TEDxStanford speaker Allison Okamu experiments with a haptic-enhanced medical device (Photo: MedicineWorld.org)
We all know the sense of touch is important. So what do we do when it’s gone? When soldiers use mine-deactivating robots, when doctors operate surgical robots, their sense of touch is lost to these devices. How do you tie a suture tight, but not so tight that it breaks when you can’t feel the give and take of the thread? How do you know how much pressure to apply to a material when you cannot feel the material’s reaction?

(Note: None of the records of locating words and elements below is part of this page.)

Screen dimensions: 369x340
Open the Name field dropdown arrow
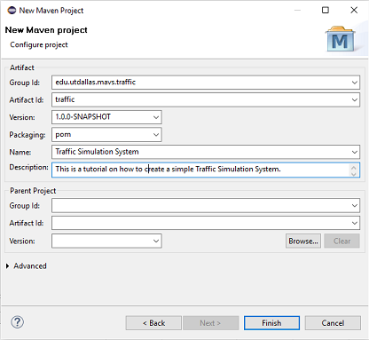355,152
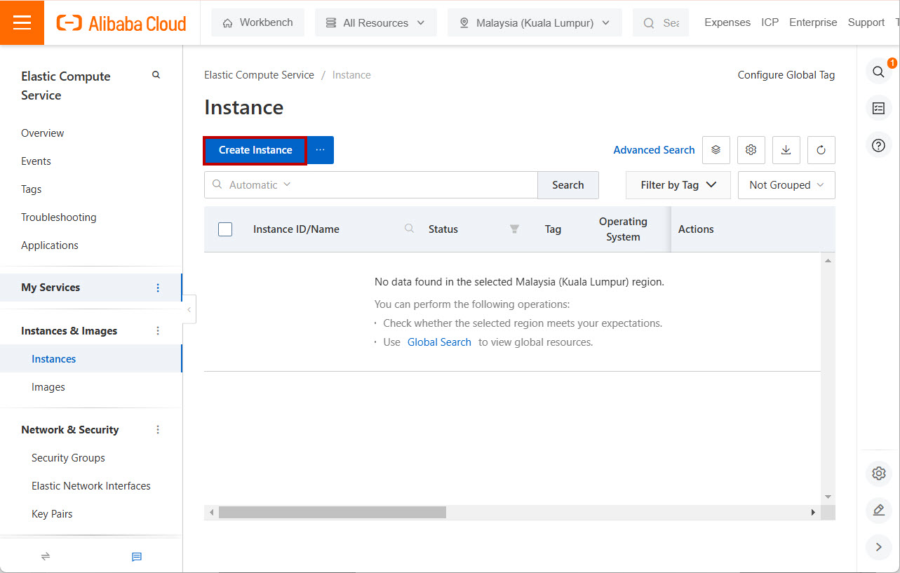Image resolution: width=900 pixels, height=573 pixels.
Task: Click the layers icon beside Advanced Search
Action: (716, 150)
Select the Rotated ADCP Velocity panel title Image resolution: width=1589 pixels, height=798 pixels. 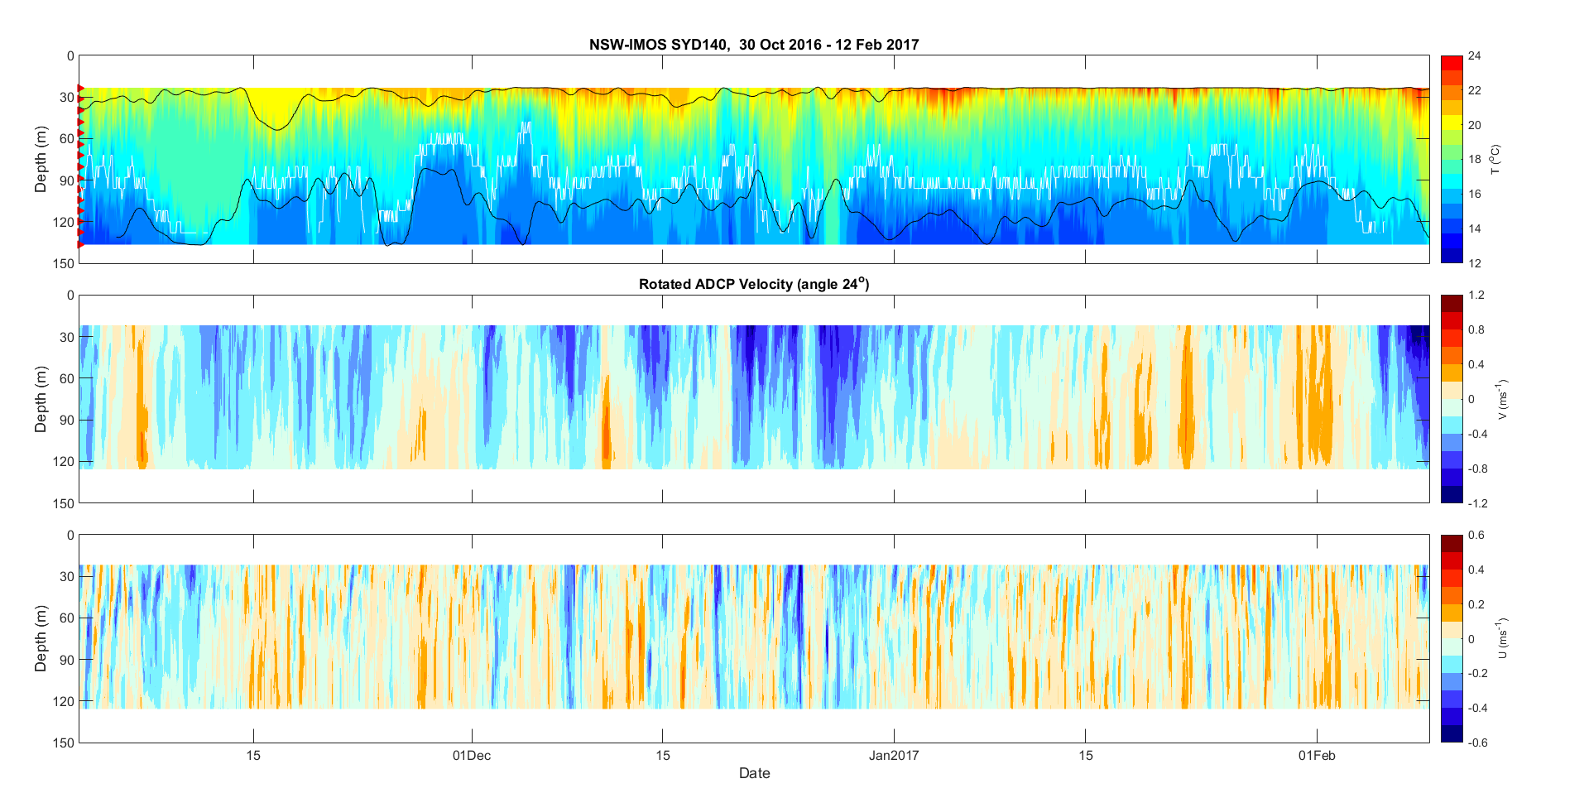[x=753, y=284]
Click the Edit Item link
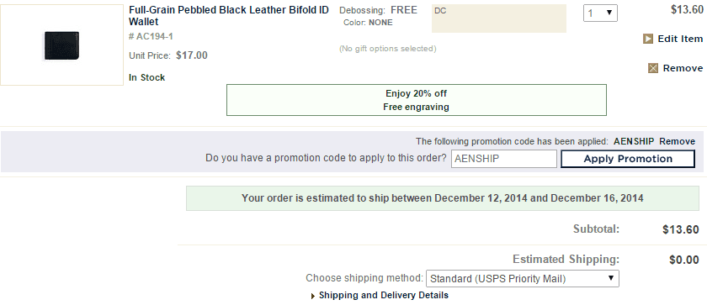Image resolution: width=707 pixels, height=305 pixels. (x=680, y=39)
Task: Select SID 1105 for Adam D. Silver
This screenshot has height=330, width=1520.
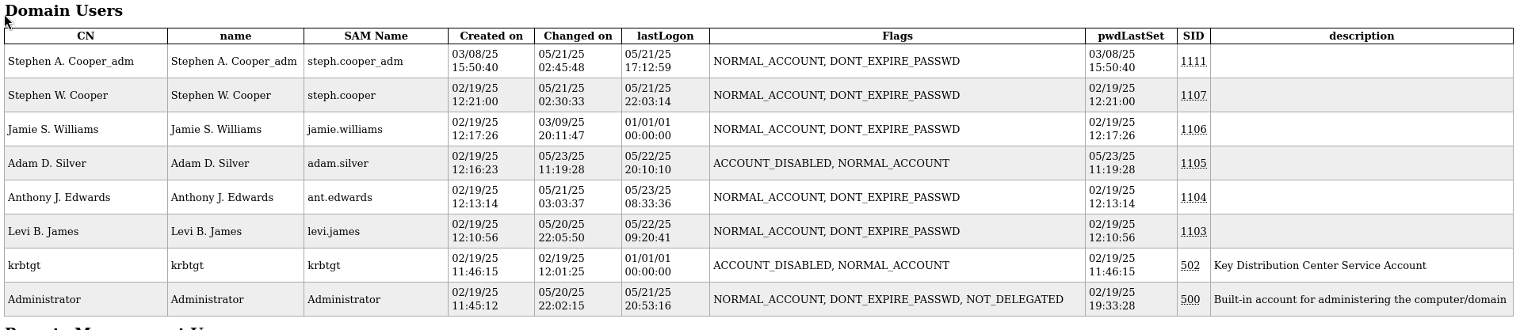Action: click(1193, 164)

You go by sight. But sight only gives you so much, says Stanford University researcher Allison Okamura. In her talk at TEDxStanford, Okamura explains how she and her team at the CHARM (Collaborative Haptics and Robotics in Medicine) Lab are working to create devices that can not just register touch from a user, but also can simulate touch in return.
"We try to come up with [clever] techniques to fool the user into feeling something that isn’t really there," she says in her talk. This becomes particularly useful when dealing with the medical world, where human-controlled robots are often used to make surgical procedures less invasive and more accurate. “They [surgical robots] are not autonomous robots,” Allison says. “It is important because of the dangerousness and complexity of these tasks that there be a human in the loop. But the human can do a better job if they get the sense of touch feedback.”